Work request: Copy out all of the data exactly as it appears.

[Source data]
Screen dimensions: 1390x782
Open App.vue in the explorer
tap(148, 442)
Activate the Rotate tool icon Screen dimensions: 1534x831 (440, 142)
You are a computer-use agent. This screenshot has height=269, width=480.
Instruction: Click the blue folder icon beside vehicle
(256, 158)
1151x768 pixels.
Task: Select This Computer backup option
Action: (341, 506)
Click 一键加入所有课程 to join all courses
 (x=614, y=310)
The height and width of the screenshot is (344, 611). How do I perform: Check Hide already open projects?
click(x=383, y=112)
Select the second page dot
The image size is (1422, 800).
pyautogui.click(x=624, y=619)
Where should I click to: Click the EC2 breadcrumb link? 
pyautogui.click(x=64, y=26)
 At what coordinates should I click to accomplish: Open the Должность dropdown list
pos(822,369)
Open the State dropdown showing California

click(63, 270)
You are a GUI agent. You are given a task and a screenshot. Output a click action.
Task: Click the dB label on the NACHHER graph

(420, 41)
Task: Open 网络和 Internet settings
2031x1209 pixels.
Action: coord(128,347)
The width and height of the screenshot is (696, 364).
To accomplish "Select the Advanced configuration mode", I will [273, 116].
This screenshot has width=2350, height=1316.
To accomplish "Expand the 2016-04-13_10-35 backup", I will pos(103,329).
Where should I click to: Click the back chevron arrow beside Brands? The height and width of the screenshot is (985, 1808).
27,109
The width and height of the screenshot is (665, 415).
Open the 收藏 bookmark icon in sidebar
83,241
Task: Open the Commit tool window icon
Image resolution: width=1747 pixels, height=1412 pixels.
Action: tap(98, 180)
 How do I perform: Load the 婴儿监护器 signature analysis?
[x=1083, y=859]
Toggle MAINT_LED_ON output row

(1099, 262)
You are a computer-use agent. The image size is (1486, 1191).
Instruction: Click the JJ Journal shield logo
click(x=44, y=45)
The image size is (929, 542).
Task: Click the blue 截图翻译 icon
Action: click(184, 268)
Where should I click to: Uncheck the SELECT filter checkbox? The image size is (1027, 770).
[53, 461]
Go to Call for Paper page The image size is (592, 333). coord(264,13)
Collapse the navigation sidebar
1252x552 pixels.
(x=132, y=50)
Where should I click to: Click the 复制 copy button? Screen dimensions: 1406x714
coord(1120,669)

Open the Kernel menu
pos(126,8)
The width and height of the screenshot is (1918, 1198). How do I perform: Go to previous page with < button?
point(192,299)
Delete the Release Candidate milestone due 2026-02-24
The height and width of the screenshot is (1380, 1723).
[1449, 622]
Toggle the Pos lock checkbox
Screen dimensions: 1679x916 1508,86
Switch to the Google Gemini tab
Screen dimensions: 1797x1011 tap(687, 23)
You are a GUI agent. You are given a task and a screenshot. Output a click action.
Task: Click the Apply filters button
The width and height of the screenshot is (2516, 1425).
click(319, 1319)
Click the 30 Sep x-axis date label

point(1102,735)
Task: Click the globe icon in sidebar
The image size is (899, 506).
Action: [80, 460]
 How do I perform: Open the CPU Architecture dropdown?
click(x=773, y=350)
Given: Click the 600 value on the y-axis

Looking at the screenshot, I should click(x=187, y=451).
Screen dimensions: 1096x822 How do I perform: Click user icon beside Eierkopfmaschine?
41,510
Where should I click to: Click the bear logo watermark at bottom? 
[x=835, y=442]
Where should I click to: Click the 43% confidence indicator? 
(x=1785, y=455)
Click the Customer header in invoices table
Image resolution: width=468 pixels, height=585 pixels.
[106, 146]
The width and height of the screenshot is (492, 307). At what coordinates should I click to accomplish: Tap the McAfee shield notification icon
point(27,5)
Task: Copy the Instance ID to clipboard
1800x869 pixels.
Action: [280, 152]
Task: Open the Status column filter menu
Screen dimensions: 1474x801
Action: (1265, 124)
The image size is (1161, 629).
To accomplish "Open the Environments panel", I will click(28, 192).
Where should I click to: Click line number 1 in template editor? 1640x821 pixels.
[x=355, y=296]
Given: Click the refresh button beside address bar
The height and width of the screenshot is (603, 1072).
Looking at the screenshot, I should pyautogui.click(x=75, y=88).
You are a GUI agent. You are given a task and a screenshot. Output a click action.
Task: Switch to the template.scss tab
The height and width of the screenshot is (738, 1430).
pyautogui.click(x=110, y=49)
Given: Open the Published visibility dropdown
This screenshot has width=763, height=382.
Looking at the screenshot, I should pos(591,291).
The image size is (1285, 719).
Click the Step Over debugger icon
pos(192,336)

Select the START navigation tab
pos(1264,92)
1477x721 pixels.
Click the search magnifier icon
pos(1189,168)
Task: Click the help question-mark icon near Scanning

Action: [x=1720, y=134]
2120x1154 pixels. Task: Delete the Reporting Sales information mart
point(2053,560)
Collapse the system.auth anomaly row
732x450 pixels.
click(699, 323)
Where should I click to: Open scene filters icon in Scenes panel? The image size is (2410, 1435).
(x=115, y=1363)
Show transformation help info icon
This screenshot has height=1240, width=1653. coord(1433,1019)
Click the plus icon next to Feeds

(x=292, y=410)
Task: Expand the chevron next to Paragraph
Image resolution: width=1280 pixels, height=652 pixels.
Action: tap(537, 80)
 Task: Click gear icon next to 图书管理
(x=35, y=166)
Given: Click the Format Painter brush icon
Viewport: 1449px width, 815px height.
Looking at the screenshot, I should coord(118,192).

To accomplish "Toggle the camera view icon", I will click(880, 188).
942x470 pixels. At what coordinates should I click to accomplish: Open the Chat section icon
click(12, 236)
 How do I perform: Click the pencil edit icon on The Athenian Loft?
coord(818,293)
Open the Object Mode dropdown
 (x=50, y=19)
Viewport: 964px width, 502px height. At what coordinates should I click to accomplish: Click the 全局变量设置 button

Written response:
Screen dimensions: 1390x782
Open App.vue in the explorer
tap(148, 442)
Activate the Rotate tool icon Screen dimensions: 1534x831 (440, 142)
You are a computer-use agent. This screenshot has height=269, width=480.
Instruction: Click the blue folder icon beside vehicle
(256, 158)
1151x768 pixels.
Task: Select This Computer backup option
Action: (341, 506)
Click 一键加入所有课程 to join all courses
 (x=614, y=310)
The height and width of the screenshot is (344, 611). How do I perform: Check Hide already open projects?
click(x=383, y=112)
Select the second page dot
The image size is (1422, 800).
pyautogui.click(x=624, y=619)
Where should I click to: Click the EC2 breadcrumb link? 
pyautogui.click(x=64, y=26)
 At what coordinates should I click to accomplish: Open the Должность dropdown list
pos(822,369)
Open the State dropdown showing California

click(63, 270)
You are a GUI agent. You are given a task and a screenshot. Output a click action.
Task: Click the dB label on the NACHHER graph

(420, 41)
Task: Open 网络和 Internet settings
2031x1209 pixels.
Action: coord(128,347)
The width and height of the screenshot is (696, 364).
To accomplish "Select the Advanced configuration mode", I will [273, 116].
This screenshot has width=2350, height=1316.
To accomplish "Expand the 2016-04-13_10-35 backup", I will pos(103,329).
Where should I click to: Click the back chevron arrow beside Brands? The height and width of the screenshot is (985, 1808).
27,109
The width and height of the screenshot is (665, 415).
Open the 收藏 bookmark icon in sidebar
83,241
Task: Open the Commit tool window icon
Image resolution: width=1747 pixels, height=1412 pixels.
Action: tap(98, 180)
 How do I perform: Load the 婴儿监护器 signature analysis?
[x=1083, y=859]
Toggle MAINT_LED_ON output row

(1099, 262)
You are a computer-use agent. The image size is (1486, 1191).
Instruction: Click the JJ Journal shield logo
click(x=44, y=45)
The image size is (929, 542).
Task: Click the blue 截图翻译 icon
Action: click(184, 268)
Where should I click to: Uncheck the SELECT filter checkbox? The image size is (1027, 770).
[53, 461]
Go to Call for Paper page The image size is (592, 333). coord(264,13)
Collapse the navigation sidebar
1252x552 pixels.
(x=132, y=50)
Where should I click to: Click the 复制 copy button? Screen dimensions: 1406x714
coord(1120,669)

Open the Kernel menu
pos(126,8)
The width and height of the screenshot is (1918, 1198). How do I perform: Go to previous page with < button?
point(192,299)
Delete the Release Candidate milestone due 2026-02-24
The height and width of the screenshot is (1380, 1723).
[1449, 622]
Toggle the Pos lock checkbox
Screen dimensions: 1679x916 1508,86
Switch to the Google Gemini tab
Screen dimensions: 1797x1011 tap(687, 23)
You are a GUI agent. You are given a task and a screenshot. Output a click action.
Task: Click the Apply filters button
The width and height of the screenshot is (2516, 1425).
click(319, 1319)
Click the 30 Sep x-axis date label

point(1102,735)
Task: Click the globe icon in sidebar
The image size is (899, 506).
Action: [80, 460]
 How do I perform: Open the CPU Architecture dropdown?
click(x=773, y=350)
Given: Click the 600 value on the y-axis

Looking at the screenshot, I should click(x=187, y=451).
Screen dimensions: 1096x822 How do I perform: Click user icon beside Eierkopfmaschine?
41,510
Where should I click to: Click the bear logo watermark at bottom? 
[x=835, y=442]
Where should I click to: Click the 43% confidence indicator? 
(x=1785, y=455)
Click the Customer header in invoices table
Image resolution: width=468 pixels, height=585 pixels.
[106, 146]
The width and height of the screenshot is (492, 307). At what coordinates should I click to accomplish: Tap the McAfee shield notification icon
point(27,5)
Task: Copy the Instance ID to clipboard
1800x869 pixels.
Action: [280, 152]
Task: Open the Status column filter menu
Screen dimensions: 1474x801
Action: (1265, 124)
The image size is (1161, 629).
To accomplish "Open the Environments panel", I will click(28, 192).
Where should I click to: Click line number 1 in template editor? 1640x821 pixels.
[x=355, y=296]
Given: Click the refresh button beside address bar
The height and width of the screenshot is (603, 1072).
Looking at the screenshot, I should pyautogui.click(x=75, y=88).
You are a GUI agent. You are given a task and a screenshot. Output a click action.
Task: Switch to the template.scss tab
The height and width of the screenshot is (738, 1430).
pyautogui.click(x=110, y=49)
Given: Open the Published visibility dropdown
This screenshot has width=763, height=382.
Looking at the screenshot, I should pos(591,291).
The image size is (1285, 719).
Click the Step Over debugger icon
pos(192,336)

Select the START navigation tab
pos(1264,92)
1477x721 pixels.
Click the search magnifier icon
pos(1189,168)
Task: Click the help question-mark icon near Scanning

Action: [x=1720, y=134]
2120x1154 pixels. Task: Delete the Reporting Sales information mart
point(2053,560)
Collapse the system.auth anomaly row
732x450 pixels.
click(699, 323)
Where should I click to: Open scene filters icon in Scenes panel? The image size is (2410, 1435).
(x=115, y=1363)
Show transformation help info icon
This screenshot has height=1240, width=1653. coord(1433,1019)
Click the plus icon next to Feeds

(x=292, y=410)
Task: Expand the chevron next to Paragraph
Image resolution: width=1280 pixels, height=652 pixels.
Action: tap(537, 80)
 Task: Click gear icon next to 图书管理
(x=35, y=166)
Given: Click the Format Painter brush icon
Viewport: 1449px width, 815px height.
Looking at the screenshot, I should coord(118,192).

To accomplish "Toggle the camera view icon", I will click(880, 188).
942x470 pixels. At what coordinates should I click to accomplish: Open the Chat section icon
click(12, 236)
 How do I perform: Click the pencil edit icon on The Athenian Loft?
coord(818,293)
Open the Object Mode dropdown
 (x=50, y=19)
Viewport: 964px width, 502px height. At what coordinates should I click to accomplish: Click the 全局变量设置 button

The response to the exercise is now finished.